Par ailleurs, enfants et adolescents ont besoin de trouver à l'école des moments où, dans la solidarité, ils peuvent se vivre comme ayant à participer à l'élaboration d'un monde vivable, se sentir constructeur, bâtisseur d'un tel monde.

Ainsi, nous proposons d'installer dans les classes ou dans des groupes constitués des ARCH (Ateliers de Réflexion sur la Condition Humaine), composés d'Ateliers de Philosophie AGSAS3, d'Ateliers Psycho-Lévine et d'ateliers d'interrogation collective, qui ont tous en commun, de par leur cadre, d'installer l'enfant ou l'adolescent dans ce nouveau statut "d'interlocuteur valable", pour l'inviter à penser le monde dans lequel il vit. Ainsi, l'élève va trouver un "miroir de sa valeur de sujet pensant", c'est à dire une relation telle que le Moi et le savoir vont y trouver respectivement leur mode de satisfaction sans qu'aucun des deux ne soit lésé. Les enfants ont besoin de se sentir porteurs d'outils qui représentent ce qu'il y a de singulier dans leur pensée, de se présenter aux autres, réels ou imaginaires, avec des capacités d'expression qui leur permettent tantôt d'amener le monde jusqu'à eux, tantôt de se préparer à prendre une place dans le monde.

Considérer l'enfant et l'adolescent comme des interlocuteurs valables, c'est avant tout, comme le dit le dictionnaire, les considérer comme capables de mener à bien une discussion. Cela accorde de la légitimité et de la compétence. Nous allons voir comment le cadre des Ateliers de Philosophie AGSAS met en scène cette considération et les effets que cela produit.

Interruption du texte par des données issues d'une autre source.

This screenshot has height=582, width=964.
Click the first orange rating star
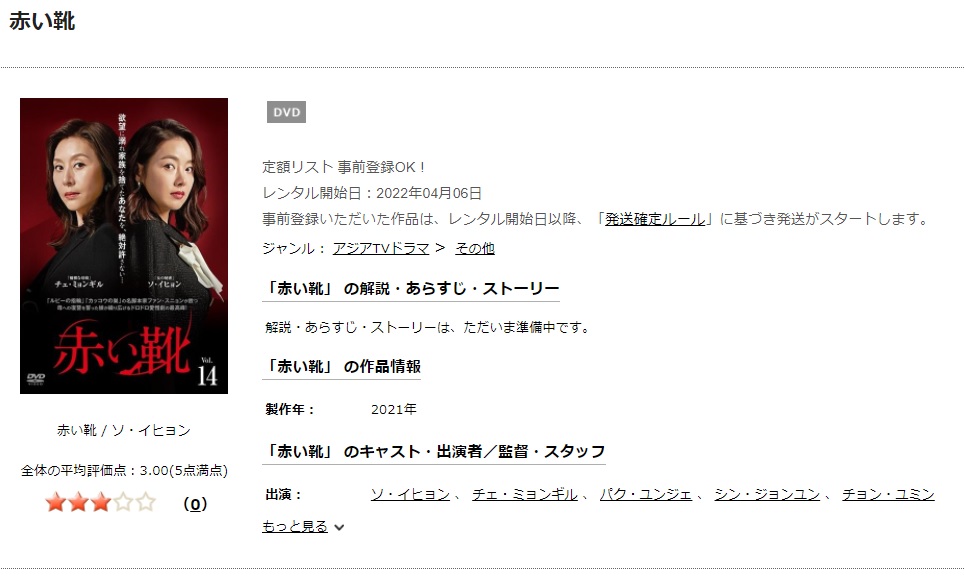[56, 503]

Le cadre des Ateliers de Philosophie AGSAS

Les Ateliers de Philosophie AGSAS sont régis par un cadre très précis et tout à fait particulier, qui les distingue des autres courants de la philosophie avec les enfants. Fondés en 1996, ils donnent la primauté au débat interne, et ont pour objectif principal la confrontation du sujet à sa propre pensée en présence de l'expression de la pensée des autres.

Présentation du cadre

L'animateur formé à la méthode de l'atelier (en général l'enseignant, mais cela peut être aussi un intervenant extérieur) installe le décor, en formulant de façon rituelle, à chaque atelier les annonces suivantes :

  • Il n'interviendra qu'à minima pendant l'atelier (juste pour garantir le cadre).
  • Il définit ce qu'on attend de chaque enfant en précisant que tous vont réfléchir, c'est à dire prendre le temps pour penser à un sujet qui intéresse l'ensemble des humains et qui les a toujours intéressés.
  • Il précise qu'ils vont essayer de réfléchir d'une place différente de celle qu'ils occupent habituellement : ils vont essayer de réfléchir comme un habitant du monde qui pense à la façon dont les hommes se conduisent sur terre.
  • Il affirme que ce n'est pas un atelier de parole, mais un atelier de pensée, qu'il n'y a aucune obligation à parler et que ce n'est pas mal de ne pas parler ; par contre si l'on veut parler, exprimer à voix haute sa pensée, il faut avoir en main le "bâton de parole".
  • Il précise que l'atelier durera 10 minutes et sera suivi d'un autre temps où l'on pourra dire comment on a vécu ce moment.
  • Il attire l'attention sur le fait qu'en philosophie, de nombreuses questions se posent pour lesquelles on peut trouver diverses réponses argumentées mais qu'à priori, il n'y a ni bonne ni mauvaise réponse.
  • Enfin, il lance le mot inducteur sur lequel chacun va réfléchir, philosopher...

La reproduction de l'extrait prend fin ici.